(Requirements) Format each line of the rows below as one string in a JSON list, skipping blank lines and leaving out the pictures.

Target pointing data:

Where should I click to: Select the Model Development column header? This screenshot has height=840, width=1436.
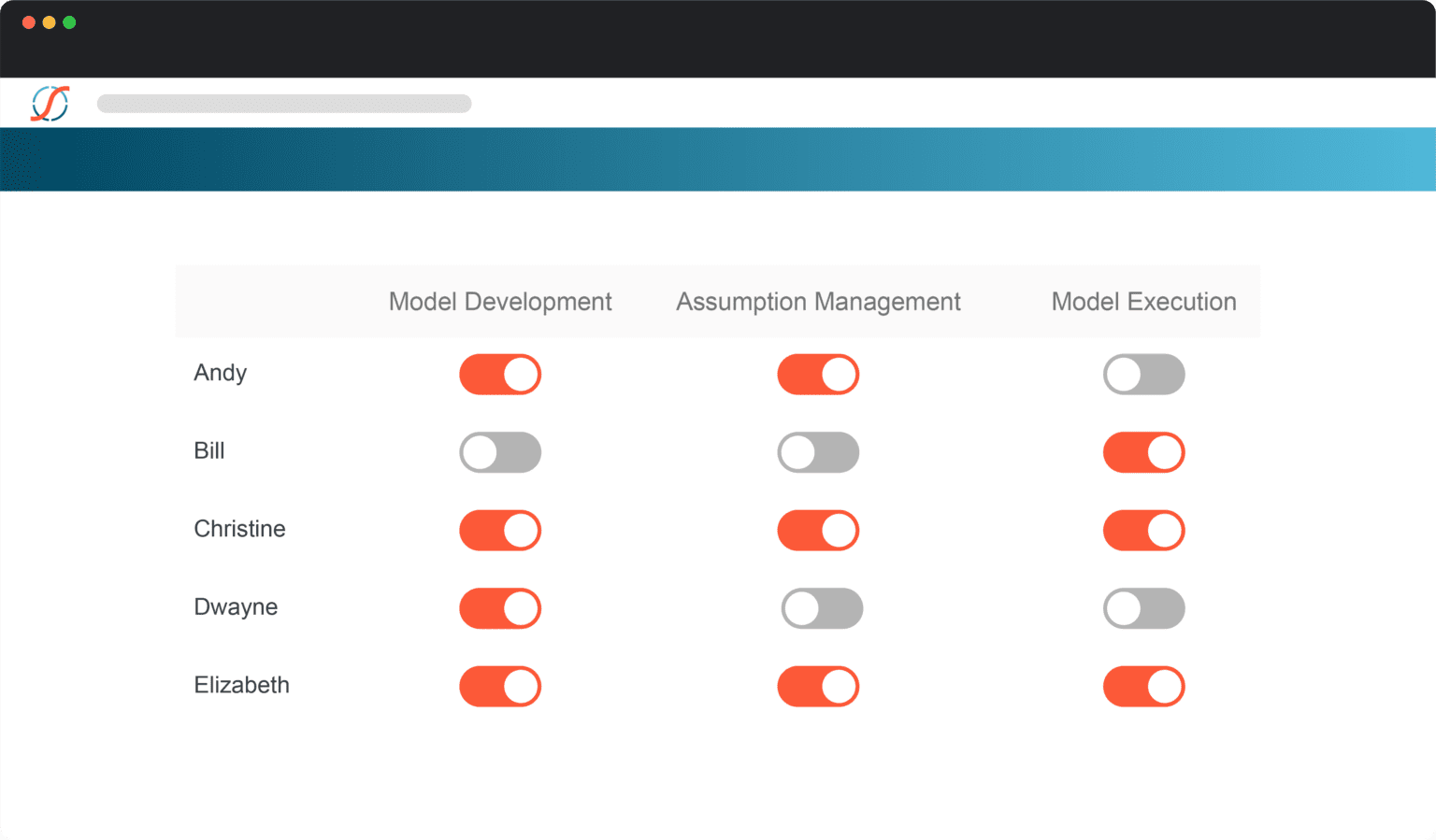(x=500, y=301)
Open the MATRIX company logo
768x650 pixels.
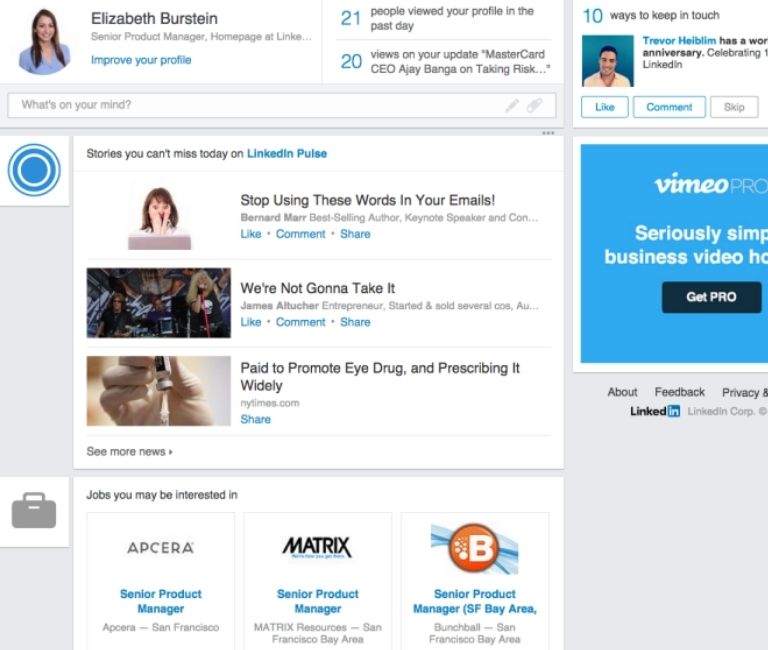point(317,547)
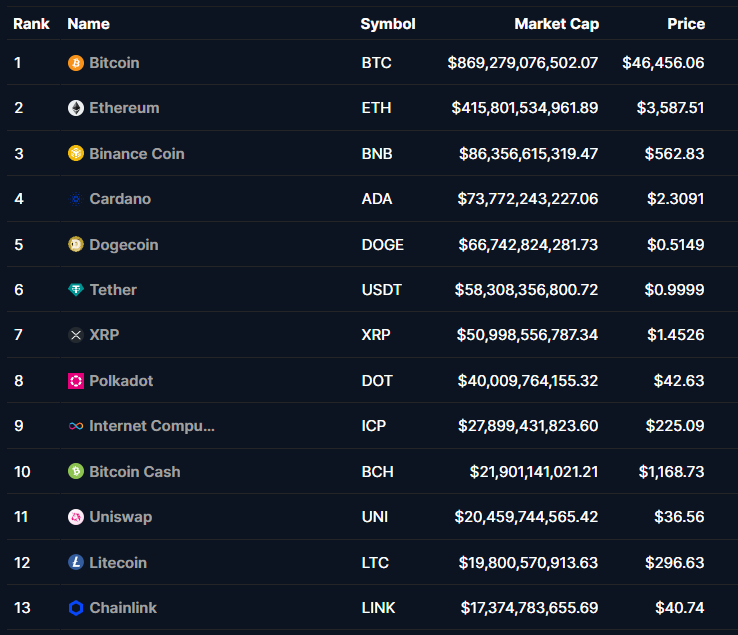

(Result of the task)
[
  "Where should I click to: Select the Model Development column header? This screenshot has height=840, width=1436.",
  "(x=500, y=301)",
  "Open the MATRIX company logo",
  "768x650 pixels.",
  "point(317,547)"
]